Load File: It is used to directly load the excel data.

On the right part, there are many options present as follows:

  • Confidence level: In one-way ANOVA (analysis of variance), the confidence level refers to the degree of certainty that a statistical analysis provides. It is the probability that the difference observed between the groups in the study is not due to random chance. The confidence level is typically expressed as a percentage, and it represents the degree of certainty that the results obtained from the sample data will be representative of the larger population. A common confidence level used in statistical analysis is 95%.
  • Two sided confidence level: Use a two-sided confidence interval in one-way ANOVA to estimate both the lower and upper bounds for the mean response, providing a range of values that likely contains the true population mean. This interval estimate reflects the difference in means between groups in both directions, above and below the sample mean, with a specified level of confidence.
  • Individual value plot: An Individual Value Plot (IVP) is a graphical tool best suited for small sample sizes (fewer than 50 observations) that displays individual data points to facilitate detailed examination of distribution, central tendency, variability, and outliers, and is also effective for comparing distributions across multiple small groups.
  • Interval plot: Use an interval plot, also known as a mean plot or confidence interval plot, to assess and compare the 95% confidence intervals of group means in a one-way ANOVA. This graphical representation displays each group's mean as a dot or symbol on the horizontal axis, with the vertical axis representing the measured variable. Horizontal lines or vertical bars above and below each mean indicate the confidence intervals. This method works best with sample sizes of at least 20 per group, as larger sample sizes yield smaller and more precise confidence intervals. In one-way ANOVA, interval plots help determine if there are significant differences between the means of three or more groups.
  • Box plot: A box plot is a graphical representation of data that shows the distribution of a variable within different groups in a one-way ANOVA analysis. In a one-way ANOVA, we compare the means of a continuous variable across different levels of a categorical variable. The box plot displays the distribution of the continuous variable for each group, including the median, interquartile range (IQR), and any outliers.
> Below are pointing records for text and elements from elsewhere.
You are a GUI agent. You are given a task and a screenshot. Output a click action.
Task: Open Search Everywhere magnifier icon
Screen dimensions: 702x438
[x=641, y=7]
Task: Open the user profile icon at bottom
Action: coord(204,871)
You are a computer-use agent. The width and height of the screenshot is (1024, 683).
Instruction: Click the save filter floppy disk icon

  • Residual versus fit graph: A residual versus fit graph, also known as a residual plot, is a graphical tool used in one-way ANOVA to assess the goodness of fit of the model. The plot displays the residuals, which are the differences between the observed values and the predicted values, on the y-axis and the predicted values on the x-axis.
  • Residual versus order graph: In one-way ANOVA, a residual versus order graph is a graphical tool used to assess the assumption of equal variance of the residuals across different levels of the factor or independent variable. In this graph, the residuals (i.e., the differences between the observed values and the predicted values) are plotted against the order of the observations, which can be simply the sequence of the data points or the level of the factor. The residuals should be randomly scattered around zero and should not show any systematic pattern or trend as the order or level of the factor changes.
  • Histogram: A histogram is a graphical representation of the distribution of a set of data. In the context of one-way ANOVA (analysis of variance), a histogram is often used to visualize the distribution of the dependent variable (i.e., the variable being analyzed) for each group in the study.
  • Probability plot: A probability plot, also known as a quantile-quantile (Q-Q) plot, is a graphical tool that is often used in statistical analysis to assess whether a set of data follows a particular distribution. In the context of one-way ANOVA (analysis of variance), a probability plot can be used to assess whether the assumption of normality holds for the residuals (the differences between the observed data and the model predictions) of the ANOVA model.
  • Download as Excel: This will display the result in an Excel format, which can be easily edited and reloaded for calculations using the load file option.